What is being asked – Reproduce each of the following records verbatim, keeping every line in its original order.

Task data –
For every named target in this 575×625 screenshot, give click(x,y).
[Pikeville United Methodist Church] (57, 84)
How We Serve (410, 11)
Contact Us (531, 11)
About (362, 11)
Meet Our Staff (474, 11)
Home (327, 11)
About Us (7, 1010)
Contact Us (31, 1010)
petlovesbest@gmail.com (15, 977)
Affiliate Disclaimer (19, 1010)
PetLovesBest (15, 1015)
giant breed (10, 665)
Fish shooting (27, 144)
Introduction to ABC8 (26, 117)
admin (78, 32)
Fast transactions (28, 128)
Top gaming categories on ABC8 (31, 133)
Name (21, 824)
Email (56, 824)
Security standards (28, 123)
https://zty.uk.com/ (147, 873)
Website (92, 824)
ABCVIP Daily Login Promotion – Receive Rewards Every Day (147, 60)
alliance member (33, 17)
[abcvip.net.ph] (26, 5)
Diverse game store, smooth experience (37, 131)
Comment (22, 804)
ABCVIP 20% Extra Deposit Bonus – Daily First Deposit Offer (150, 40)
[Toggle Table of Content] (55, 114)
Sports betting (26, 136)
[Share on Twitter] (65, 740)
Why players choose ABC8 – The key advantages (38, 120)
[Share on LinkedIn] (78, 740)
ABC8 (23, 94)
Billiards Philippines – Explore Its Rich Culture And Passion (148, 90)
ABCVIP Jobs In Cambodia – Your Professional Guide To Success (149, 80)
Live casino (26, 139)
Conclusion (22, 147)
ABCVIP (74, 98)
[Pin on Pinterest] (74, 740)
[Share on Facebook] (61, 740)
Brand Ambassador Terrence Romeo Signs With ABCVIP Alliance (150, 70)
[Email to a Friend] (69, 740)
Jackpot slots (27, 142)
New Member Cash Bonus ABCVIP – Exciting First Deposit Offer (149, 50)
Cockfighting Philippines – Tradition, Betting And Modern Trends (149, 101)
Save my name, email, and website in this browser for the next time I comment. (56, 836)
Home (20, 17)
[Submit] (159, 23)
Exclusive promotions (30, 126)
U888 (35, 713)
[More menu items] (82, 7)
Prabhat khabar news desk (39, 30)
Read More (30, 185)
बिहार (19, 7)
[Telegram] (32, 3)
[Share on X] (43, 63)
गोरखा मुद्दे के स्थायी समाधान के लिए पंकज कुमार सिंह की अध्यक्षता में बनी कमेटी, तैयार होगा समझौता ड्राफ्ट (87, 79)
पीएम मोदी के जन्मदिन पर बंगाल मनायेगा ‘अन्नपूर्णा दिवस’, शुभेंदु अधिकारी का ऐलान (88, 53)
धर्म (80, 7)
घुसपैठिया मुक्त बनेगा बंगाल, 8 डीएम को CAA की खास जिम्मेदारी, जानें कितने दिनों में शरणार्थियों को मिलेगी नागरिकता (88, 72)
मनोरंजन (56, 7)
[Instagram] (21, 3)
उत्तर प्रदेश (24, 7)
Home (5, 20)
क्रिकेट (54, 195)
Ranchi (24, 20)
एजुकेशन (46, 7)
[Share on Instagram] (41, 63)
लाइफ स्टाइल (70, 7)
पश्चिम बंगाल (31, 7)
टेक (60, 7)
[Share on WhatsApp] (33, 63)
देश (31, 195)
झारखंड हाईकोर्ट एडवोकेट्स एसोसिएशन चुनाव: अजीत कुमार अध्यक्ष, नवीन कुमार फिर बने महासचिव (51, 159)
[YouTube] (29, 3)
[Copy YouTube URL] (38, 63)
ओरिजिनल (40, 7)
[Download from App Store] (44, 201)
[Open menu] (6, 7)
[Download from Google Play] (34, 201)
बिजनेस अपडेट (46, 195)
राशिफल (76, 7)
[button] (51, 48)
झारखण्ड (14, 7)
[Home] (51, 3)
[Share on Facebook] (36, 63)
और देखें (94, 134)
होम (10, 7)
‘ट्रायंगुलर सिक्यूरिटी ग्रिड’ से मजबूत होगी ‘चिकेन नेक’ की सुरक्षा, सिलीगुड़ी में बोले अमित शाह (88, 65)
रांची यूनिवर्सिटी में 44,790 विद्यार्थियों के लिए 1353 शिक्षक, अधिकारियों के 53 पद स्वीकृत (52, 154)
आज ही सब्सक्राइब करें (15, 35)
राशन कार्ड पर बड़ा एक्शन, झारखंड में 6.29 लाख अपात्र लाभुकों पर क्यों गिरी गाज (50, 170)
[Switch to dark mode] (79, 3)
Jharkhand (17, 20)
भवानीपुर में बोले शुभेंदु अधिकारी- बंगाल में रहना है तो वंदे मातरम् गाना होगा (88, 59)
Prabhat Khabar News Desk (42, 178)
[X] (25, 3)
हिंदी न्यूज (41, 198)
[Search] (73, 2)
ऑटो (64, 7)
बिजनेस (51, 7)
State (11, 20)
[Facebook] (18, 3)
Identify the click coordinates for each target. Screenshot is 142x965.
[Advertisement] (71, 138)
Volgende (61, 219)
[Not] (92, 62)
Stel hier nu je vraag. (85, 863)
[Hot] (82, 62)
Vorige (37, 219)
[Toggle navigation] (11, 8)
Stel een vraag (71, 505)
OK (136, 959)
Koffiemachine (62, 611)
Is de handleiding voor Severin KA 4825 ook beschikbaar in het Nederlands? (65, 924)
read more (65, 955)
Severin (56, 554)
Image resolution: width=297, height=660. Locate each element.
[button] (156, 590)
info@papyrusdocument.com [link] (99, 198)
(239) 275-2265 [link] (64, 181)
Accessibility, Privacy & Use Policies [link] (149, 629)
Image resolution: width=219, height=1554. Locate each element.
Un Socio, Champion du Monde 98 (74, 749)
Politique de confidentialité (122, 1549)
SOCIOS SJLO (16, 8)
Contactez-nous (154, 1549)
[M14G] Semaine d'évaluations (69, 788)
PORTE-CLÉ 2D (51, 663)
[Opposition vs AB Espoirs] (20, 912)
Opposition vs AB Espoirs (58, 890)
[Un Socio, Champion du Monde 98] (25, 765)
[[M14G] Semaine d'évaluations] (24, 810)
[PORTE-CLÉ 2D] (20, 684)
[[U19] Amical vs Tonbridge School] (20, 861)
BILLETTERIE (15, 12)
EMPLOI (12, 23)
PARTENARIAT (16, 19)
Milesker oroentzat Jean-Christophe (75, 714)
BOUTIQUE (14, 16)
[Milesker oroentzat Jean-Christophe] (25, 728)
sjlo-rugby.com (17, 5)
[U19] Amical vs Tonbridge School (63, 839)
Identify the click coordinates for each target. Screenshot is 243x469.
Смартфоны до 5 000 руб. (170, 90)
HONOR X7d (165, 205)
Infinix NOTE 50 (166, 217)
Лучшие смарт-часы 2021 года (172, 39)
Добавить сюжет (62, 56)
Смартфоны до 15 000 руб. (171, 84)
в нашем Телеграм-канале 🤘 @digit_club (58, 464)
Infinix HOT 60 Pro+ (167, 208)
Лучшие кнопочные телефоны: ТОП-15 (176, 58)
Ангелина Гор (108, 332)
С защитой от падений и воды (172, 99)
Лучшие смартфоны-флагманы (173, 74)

Written solution –
For every named target in this 575×625 screenshot, give click(x,y).
[Pikeville United Methodist Church] (57, 84)
How We Serve (410, 11)
Contact Us (531, 11)
About (362, 11)
Meet Our Staff (474, 11)
Home (327, 11)
About Us (7, 1010)
Contact Us (31, 1010)
petlovesbest@gmail.com (15, 977)
Affiliate Disclaimer (19, 1010)
PetLovesBest (15, 1015)
giant breed (10, 665)
Fish shooting (27, 144)
Introduction to ABC8 (26, 117)
admin (78, 32)
Fast transactions (28, 128)
Top gaming categories on ABC8 (31, 133)
Name (21, 824)
Email (56, 824)
Security standards (28, 123)
https://zty.uk.com/ (147, 873)
Website (92, 824)
ABCVIP Daily Login Promotion – Receive Rewards Every Day (147, 60)
alliance member (33, 17)
[abcvip.net.ph] (26, 5)
Diverse game store, smooth experience (37, 131)
Comment (22, 804)
ABCVIP 20% Extra Deposit Bonus – Daily First Deposit Offer (150, 40)
[Toggle Table of Content] (55, 114)
Sports betting (26, 136)
[Share on Twitter] (65, 740)
Why players choose ABC8 – The key advantages (38, 120)
[Share on LinkedIn] (78, 740)
ABC8 (23, 94)
Billiards Philippines – Explore Its Rich Culture And Passion (148, 90)
ABCVIP Jobs In Cambodia – Your Professional Guide To Success (149, 80)
Live casino (26, 139)
Conclusion (22, 147)
ABCVIP (74, 98)
[Pin on Pinterest] (74, 740)
[Share on Facebook] (61, 740)
Brand Ambassador Terrence Romeo Signs With ABCVIP Alliance (150, 70)
[Email to a Friend] (69, 740)
Jackpot slots (27, 142)
New Member Cash Bonus ABCVIP – Exciting First Deposit Offer (149, 50)
Cockfighting Philippines – Tradition, Betting And Modern Trends (149, 101)
Save my name, email, and website in this browser for the next time I comment. (56, 836)
Home (20, 17)
[Submit] (159, 23)
Exclusive promotions (30, 126)
U888 (35, 713)
[More menu items] (82, 7)
Prabhat khabar news desk (39, 30)
Read More (30, 185)
बिहार (19, 7)
[Telegram] (32, 3)
[Share on X] (43, 63)
गोरखा मुद्दे के स्थायी समाधान के लिए पंकज कुमार सिंह की अध्यक्षता में बनी कमेटी, तैयार होगा समझौता ड्राफ्ट (87, 79)
पीएम मोदी के जन्मदिन पर बंगाल मनायेगा ‘अन्नपूर्णा दिवस’, शुभेंदु अधिकारी का ऐलान (88, 53)
धर्म (80, 7)
घुसपैठिया मुक्त बनेगा बंगाल, 8 डीएम को CAA की खास जिम्मेदारी, जानें कितने दिनों में शरणार्थियों को मिलेगी नागरिकता (88, 72)
मनोरंजन (56, 7)
[Instagram] (21, 3)
उत्तर प्रदेश (24, 7)
Home (5, 20)
क्रिकेट (54, 195)
Ranchi (24, 20)
एजुकेशन (46, 7)
[Share on Instagram] (41, 63)
लाइफ स्टाइल (70, 7)
पश्चिम बंगाल (31, 7)
टेक (60, 7)
[Share on WhatsApp] (33, 63)
देश (31, 195)
झारखंड हाईकोर्ट एडवोकेट्स एसोसिएशन चुनाव: अजीत कुमार अध्यक्ष, नवीन कुमार फिर बने महासचिव (51, 159)
[YouTube] (29, 3)
[Copy YouTube URL] (38, 63)
ओरिजिनल (40, 7)
[Download from App Store] (44, 201)
[Open menu] (6, 7)
[Download from Google Play] (34, 201)
बिजनेस अपडेट (46, 195)
राशिफल (76, 7)
[button] (51, 48)
झारखण्ड (14, 7)
[Home] (51, 3)
[Share on Facebook] (36, 63)
और देखें (94, 134)
होम (10, 7)
‘ट्रायंगुलर सिक्यूरिटी ग्रिड’ से मजबूत होगी ‘चिकेन नेक’ की सुरक्षा, सिलीगुड़ी में बोले अमित शाह (88, 65)
रांची यूनिवर्सिटी में 44,790 विद्यार्थियों के लिए 1353 शिक्षक, अधिकारियों के 53 पद स्वीकृत (52, 154)
आज ही सब्सक्राइब करें (15, 35)
राशन कार्ड पर बड़ा एक्शन, झारखंड में 6.29 लाख अपात्र लाभुकों पर क्यों गिरी गाज (50, 170)
[Switch to dark mode] (79, 3)
Jharkhand (17, 20)
भवानीपुर में बोले शुभेंदु अधिकारी- बंगाल में रहना है तो वंदे मातरम् गाना होगा (88, 59)
Prabhat Khabar News Desk (42, 178)
[X] (25, 3)
हिंदी न्यूज (41, 198)
[Search] (73, 2)
ऑटो (64, 7)
बिजनेस (51, 7)
State (11, 20)
[Facebook] (18, 3)
Identify the click coordinates for each target. Screenshot is 142x965.
[Advertisement] (71, 138)
Volgende (61, 219)
[Not] (92, 62)
Stel hier nu je vraag. (85, 863)
[Hot] (82, 62)
Vorige (37, 219)
[Toggle navigation] (11, 8)
Stel een vraag (71, 505)
OK (136, 959)
Koffiemachine (62, 611)
Is de handleiding voor Severin KA 4825 ook beschikbaar in het Nederlands? (65, 924)
read more (65, 955)
Severin (56, 554)
Image resolution: width=297, height=660. Locate each element.
[button] (156, 590)
info@papyrusdocument.com [link] (99, 198)
(239) 275-2265 [link] (64, 181)
Accessibility, Privacy & Use Policies [link] (149, 629)
Image resolution: width=219, height=1554. Locate each element.
Un Socio, Champion du Monde 98 (74, 749)
Politique de confidentialité (122, 1549)
SOCIOS SJLO (16, 8)
Contactez-nous (154, 1549)
[M14G] Semaine d'évaluations (69, 788)
PORTE-CLÉ 2D (51, 663)
[Opposition vs AB Espoirs] (20, 912)
Opposition vs AB Espoirs (58, 890)
[Un Socio, Champion du Monde 98] (25, 765)
[[M14G] Semaine d'évaluations] (24, 810)
[PORTE-CLÉ 2D] (20, 684)
[[U19] Amical vs Tonbridge School] (20, 861)
BILLETTERIE (15, 12)
EMPLOI (12, 23)
PARTENARIAT (16, 19)
Milesker oroentzat Jean-Christophe (75, 714)
BOUTIQUE (14, 16)
[Milesker oroentzat Jean-Christophe] (25, 728)
sjlo-rugby.com (17, 5)
[U19] Amical vs Tonbridge School (63, 839)
Identify the click coordinates for each target. Screenshot is 243x469.
Смартфоны до 5 000 руб. (170, 90)
HONOR X7d (165, 205)
Infinix NOTE 50 (166, 217)
Лучшие смарт-часы 2021 года (172, 39)
Добавить сюжет (62, 56)
Смартфоны до 15 000 руб. (171, 84)
в нашем Телеграм-канале 🤘 @digit_club (58, 464)
Infinix HOT 60 Pro+ (167, 208)
Лучшие кнопочные телефоны: ТОП-15 (176, 58)
Ангелина Гор (108, 332)
С защитой от падений и воды (172, 99)
Лучшие смартфоны-флагманы (173, 74)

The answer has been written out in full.